In this blog post, we will try to get you closer to what you need to pay attention to when deciding on a loan refinance to ensure more favorable repayment terms for your financial obligations.
How loan refinancing works?
You do not have to be granted a loan at the same financial institution where your obligations arose
Loan refinancing works by granting you a new loan with a more favorable interest rate. This type of loan gives you the ability to consolidate all your previous financial liabilities into one loan that you repay in monthly annuities. An important aspect of this type of lending is that the loan does not have to be approved by the same financial institution where your liabilities originated, but you can choose for yourself the most favorable option offered on the market at that moment.
The main reason for the decision to refinance the loan is to reduce the total interest you will pay on the loan amount . In addition, one of the benefits is that, in addition to your own, you can include other household members’ obligations in the all-purpose refinancing loan, thus providing additional money savings.
Refinancing of current liabilities
The interest rate for refinancing loans is usually much lower than for overdrafts and cards over the longer term.
In addition to the most commonly used home and cash loan commitments, you can also include leasing obligations, overdrafts and credit cards, as well as other financial liabilities in the refinancing loan. Refinancing a large number of past due liabilities is very profitable in the event that you have not been able to settle them within a short period of time. The interest rate for refinancing loans is usually much lower than for overdrafts and cards over the longer term. However, this should be approached with great caution.
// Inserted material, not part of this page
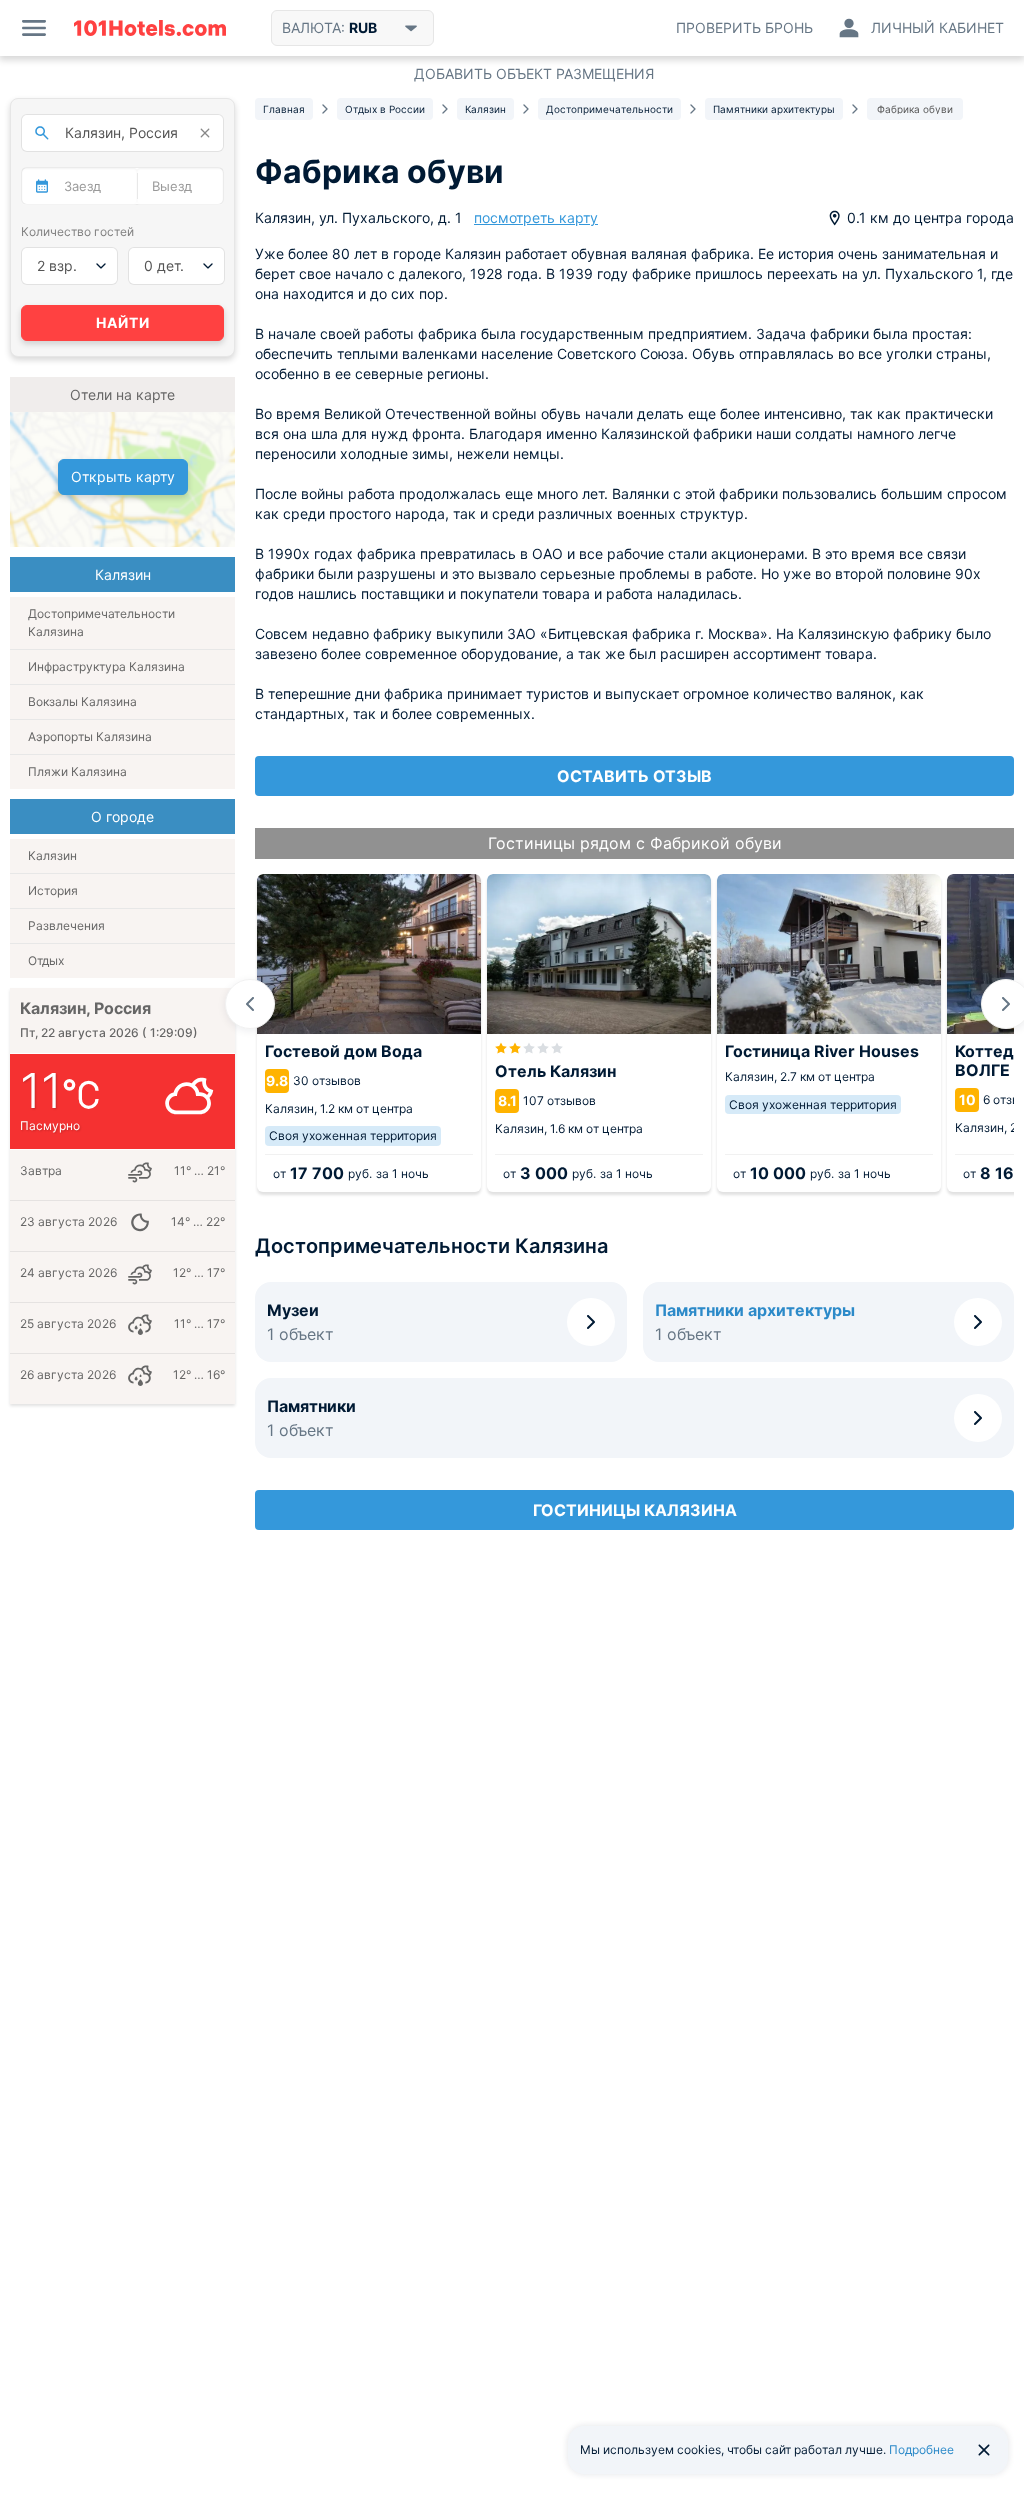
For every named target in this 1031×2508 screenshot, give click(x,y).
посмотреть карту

Only a fundamental change in your financial habits in the long run leads to the proper management of personal finances. Keep in mind that in addition to the new monthly installment repayment rate, you do not start using the overdraft facility again to an extent that you cannot control. You can read more about using the overdraft properly in this article about overdrafts.
What effects you can achieve by refinancing your liabilities?
As stated earlier, the goal of taking an all-purpose refinancing loan is first and foremost to reduce the total amount of interest you will pay on the borrowed amount. A lower interest rate allows you to decide between:
- refinancing with the aim of reducing the monthly annuity with the same repayment period in relation to existing financial liabilities,
- refinancing with a view to a shorter repayment period , less reduction, retention or increase of the current monthly annuity,
- refinancing your existing liabilities with an additional amount of cash according to your current needs, with a lower interest rate and approximately the same annuity amount.
In addition, you can replace a variable rate loan with a refinancing loan with a fixed rate loan.
How to begin the process of refinancing your liabilities?
To get started with the whole process, you need the following information:
- See how much your bank charges for early termination of the loan and on what terms it allows.
- it is advisable to keep an eye on current market interest rates to see how much your refinancing is worth at a given time.
Our help throughout the process comes without any obligation on your part.
If you need assistance in understanding your financial situation and the cost-effectiveness of refinancing your liabilities, you can contact us for assistance by filling out the form on our site. You can also contact us at your nearest branch. Our financial advisers are always ready to help you calculate the savings you can make by refinancing your liabilities and choosing the right option for your needs. Our help throughout the process comes without any obligation on your part.
Combining all your monthly financial obligations into one can be a very good idea that gives you extra space in planning your home budget. Still, a little caution before any entry into a loan arrangement is out of the question. Make sure you ask your bank for a credit card that suits your needs. It must show the repayment period, the effective interest rate, and the total amount of interest you will pay over the entire period.